We are navigating ourselves in the research by listing and sorting 'what we want to learn from students experience' - and they became research questions and activities we conducted later.

I mapped how our research could blends with student's learning experience during each stage.
Research on live:) I enjoyed a lot talking and moving cards around
SYNTHESIS
Stand into learner's shoes
Abundant learnings and observations we received during research is a success, but also a headache. To quickly shape an overview of learning experience, we synthesized persona and journey map to voicing students' and course organizers' needs/goals and marking actions, facilities, painpoints, happy points during their journey.
(P.S.: Honestly, looking back now, I regret not dedicating more time to the “HMW” exercises and not thoroughly revisiting the user experience challenges we were trying to tackle. The journey map and research actually presented multiple strategic directions—but constrained by time, we had to move forward. What a pity!)

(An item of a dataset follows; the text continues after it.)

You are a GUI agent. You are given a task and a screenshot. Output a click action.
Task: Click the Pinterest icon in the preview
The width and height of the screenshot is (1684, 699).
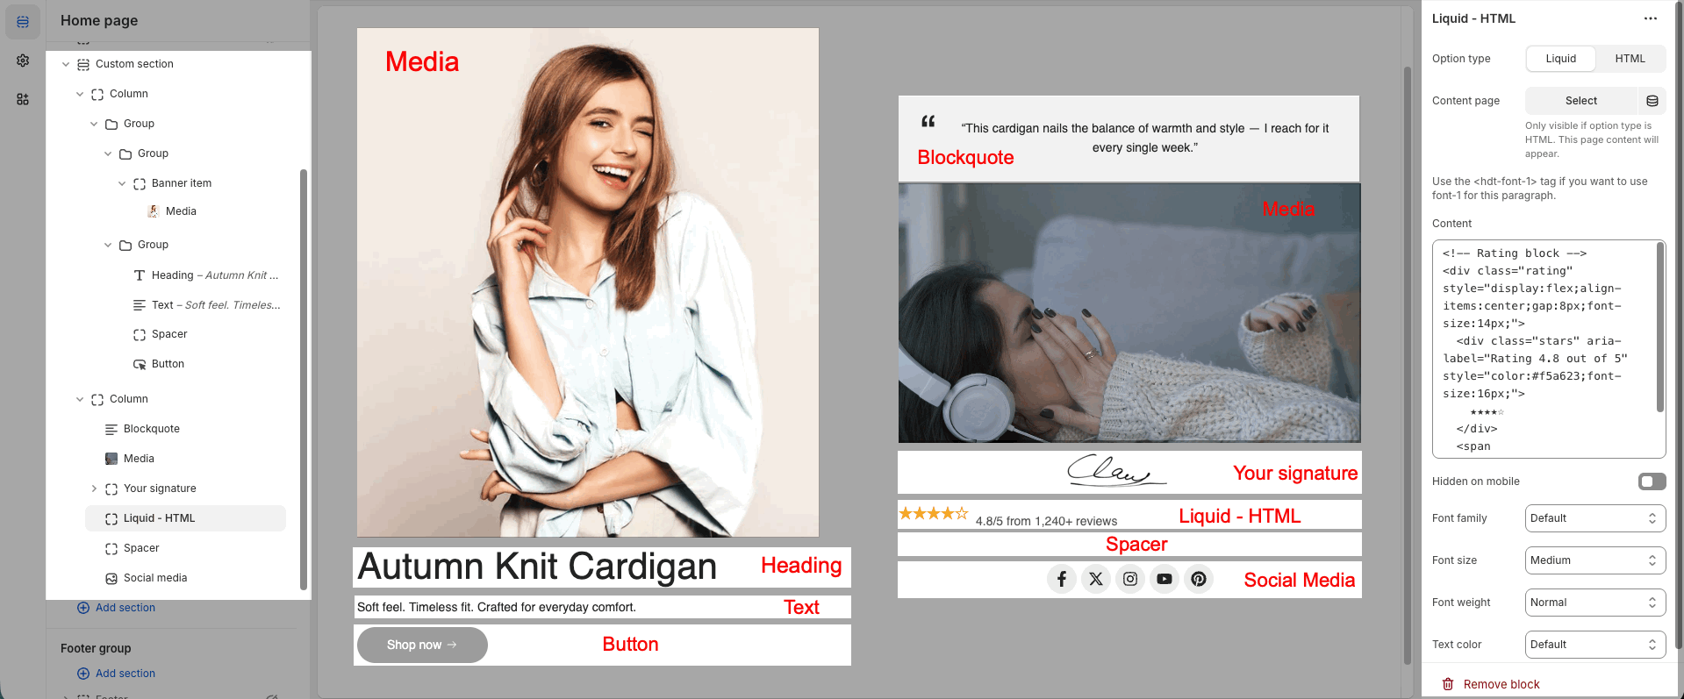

We mapped how our research would blends with student's learning experience during each stage.
Respark the creativity!
Countless post-its eventually drained our brains. To energize our creativity nerves for solutions, we turned to hand sketches and did few rounds of "design sprints"(Crazy 8's). Sometimes, free drawing speaks louder than sitting and analyzing!

Post-its works great for ideation, but sometimes hand sketch express better. Esther led us to passed around our sketches and added on each other's idea in Crazy 8's to synthesize concepts.
DELIVERABLES
A guided concept kits and testing plan
Due to the 2020 pandemic lockdown, we lost access to the Weill Cornell Medical College campus. Unable to prototype and test with students, we instead handcrafted some concept models and tested them at home.
Instead of providing unproven solutions, we shifted our goal to developing a action plan and concept kits enabling teams to produce design outputs themselves and evaluating their effectiveness.

Some wayfinding prototyped I made back in 2020:( I ran out my stationaries apparently.
The final concept deck with test guidance: we want to hand off something that PAC course team is ready to use once they pick up.
IMPACT
After giving our final presentation to PAC course team, this project continued forward in 2021. Feedback from PAC staff told me that the new wayfinding system has been highly successful.
LEARNINGS
Living in a time of change
We live in extraordinary times.
In January 2020, we embarked on this project with Dr Jonathan St. George, inspired by his dedication and passion for medical education. He shared with us the incredible efforts that he had been putting in for a learning installation for the Protected Airway Course, the first of its kind, a museum-like experience that puts students at the center. Three months later, those efforts were put on hold, as well as our research program. The resume time remained uncertain due to the pandemic.
Interestingly, I believe that research is nothing but constantly adapting to change and the unknown. We usually "feel" our own way out while learning new. Same attitude I hold towards Covid - I don't see Covid as the end of our research(or our life), I see it as “reorientation”. We will constantly adapt, learn and evolve in a different way.)